Judging by the number of queries we received, this apparently came as a surprise to many decision-makers in the community, some of whom were in fact skeptical. Recently, in an interview on NPR, the head of the National Coalition for the Homeless confirmed that Asheville is not alone in experiencing this phenomenon: more homeless people are the victims of hate crimes than all other minority groups combined, he reported.
7. PROJECT CONNECT & VA STAND DOWN JOIN FORCES (excerpts from the newsletter of the U.S. Interagency Council on Homelessness – www.usich.gov)
ASHEVILLE, NORTH CAROLINA . This fall, communities in North Carolina are continuing to sow the seeds for ending homelessness. Having developed and adopted jurisdictionally based 10-Year Plans, Asheville/Buncombe County, Raleigh/Wake County, Chapel Hill/Orange County and Durham/Durham County are utilizing the broad range of partnerships and resources identified through the plan process to engage homeless individuals through Project Homeless
Asheville, which in December 2006 became the first community in North Carolina to hold a Project Homeless Connect, has now become the first community in the state to partner with the U.S. Department of Veterans Affairs and veterans groups to sponsor a joint Connect-VA Stand Down. Of the 250 homeless and at risk consumers who came to the event held September 14 at the First Baptist Church, 160 were veterans, a marked increase over the 100 veterans who had attended last year's VA Stand Down. Allison Haberfield, homeless veteran’s coordinator for the Asheville VA Medical Center, credits the expanded outreach from the combined Connect-Stand Down effort for creating "more buzz on the street."

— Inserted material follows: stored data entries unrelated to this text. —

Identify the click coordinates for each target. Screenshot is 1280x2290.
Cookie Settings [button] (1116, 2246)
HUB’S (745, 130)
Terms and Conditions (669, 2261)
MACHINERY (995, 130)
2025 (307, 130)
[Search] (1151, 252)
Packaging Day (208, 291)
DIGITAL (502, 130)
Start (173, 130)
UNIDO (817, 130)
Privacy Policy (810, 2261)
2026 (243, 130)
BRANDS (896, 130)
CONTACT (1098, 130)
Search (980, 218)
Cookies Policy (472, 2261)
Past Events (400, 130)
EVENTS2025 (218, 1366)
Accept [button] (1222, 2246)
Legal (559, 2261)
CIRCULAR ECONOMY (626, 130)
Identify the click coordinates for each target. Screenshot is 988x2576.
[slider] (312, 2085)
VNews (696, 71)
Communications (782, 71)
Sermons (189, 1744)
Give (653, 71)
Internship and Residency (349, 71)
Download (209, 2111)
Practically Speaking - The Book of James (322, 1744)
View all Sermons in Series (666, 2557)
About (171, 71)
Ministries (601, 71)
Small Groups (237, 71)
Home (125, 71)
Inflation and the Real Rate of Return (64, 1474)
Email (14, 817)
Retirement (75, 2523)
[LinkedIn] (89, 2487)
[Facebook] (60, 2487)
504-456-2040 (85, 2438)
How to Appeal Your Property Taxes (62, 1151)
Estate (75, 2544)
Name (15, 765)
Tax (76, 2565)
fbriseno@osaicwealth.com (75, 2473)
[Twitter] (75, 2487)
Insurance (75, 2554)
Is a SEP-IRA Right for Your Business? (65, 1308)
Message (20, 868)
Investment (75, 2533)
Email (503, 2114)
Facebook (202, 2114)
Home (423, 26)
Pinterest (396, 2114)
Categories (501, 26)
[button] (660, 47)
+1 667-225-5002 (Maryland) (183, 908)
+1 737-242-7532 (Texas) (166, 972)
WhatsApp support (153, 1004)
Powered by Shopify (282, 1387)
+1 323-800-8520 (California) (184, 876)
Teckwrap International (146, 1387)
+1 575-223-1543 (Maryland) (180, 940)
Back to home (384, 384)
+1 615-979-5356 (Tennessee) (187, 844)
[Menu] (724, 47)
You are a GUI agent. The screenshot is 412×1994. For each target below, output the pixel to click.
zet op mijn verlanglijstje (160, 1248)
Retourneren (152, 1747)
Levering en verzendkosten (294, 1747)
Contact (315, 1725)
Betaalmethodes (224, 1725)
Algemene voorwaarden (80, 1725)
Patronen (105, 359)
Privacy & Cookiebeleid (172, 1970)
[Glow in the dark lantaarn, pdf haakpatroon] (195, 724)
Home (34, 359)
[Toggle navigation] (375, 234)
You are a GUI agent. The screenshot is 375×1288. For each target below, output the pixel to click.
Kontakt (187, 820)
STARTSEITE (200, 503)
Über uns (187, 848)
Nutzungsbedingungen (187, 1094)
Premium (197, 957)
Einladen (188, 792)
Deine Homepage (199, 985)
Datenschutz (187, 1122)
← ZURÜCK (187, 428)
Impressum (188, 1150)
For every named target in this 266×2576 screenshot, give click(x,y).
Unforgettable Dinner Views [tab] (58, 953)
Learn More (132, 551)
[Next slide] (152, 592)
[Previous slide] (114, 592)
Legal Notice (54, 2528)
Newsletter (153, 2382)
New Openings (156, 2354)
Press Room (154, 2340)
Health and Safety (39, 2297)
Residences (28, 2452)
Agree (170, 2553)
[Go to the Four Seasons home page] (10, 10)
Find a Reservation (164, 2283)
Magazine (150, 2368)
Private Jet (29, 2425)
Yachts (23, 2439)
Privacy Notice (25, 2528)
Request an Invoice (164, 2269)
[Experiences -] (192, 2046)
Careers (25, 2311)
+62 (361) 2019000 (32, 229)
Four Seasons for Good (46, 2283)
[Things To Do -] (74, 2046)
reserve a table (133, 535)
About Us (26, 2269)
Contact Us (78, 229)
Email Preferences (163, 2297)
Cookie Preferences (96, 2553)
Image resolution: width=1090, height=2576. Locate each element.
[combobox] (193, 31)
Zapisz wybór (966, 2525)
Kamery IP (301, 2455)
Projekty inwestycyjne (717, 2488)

Asheville Mayor Terry Bellamy, who helped lead her community's 10-Year Plan effort and is a strong supporter of Project Homeless Connect, greeted the volunteers, providers and participants, and assisted participants access services.
Having seen from the December event the impact that Project Homeless Connect can have on the lives of homeless people, the service providers and more than 130 volunteers at this second Connect were "more prepared and more excited" reports Amy Sawyer, coordinator of the Asheville-Buncombe County Homeless Initiative which is leading the implementation of the community's 10-Year Plan. More than 40 services were offered through 60 providers.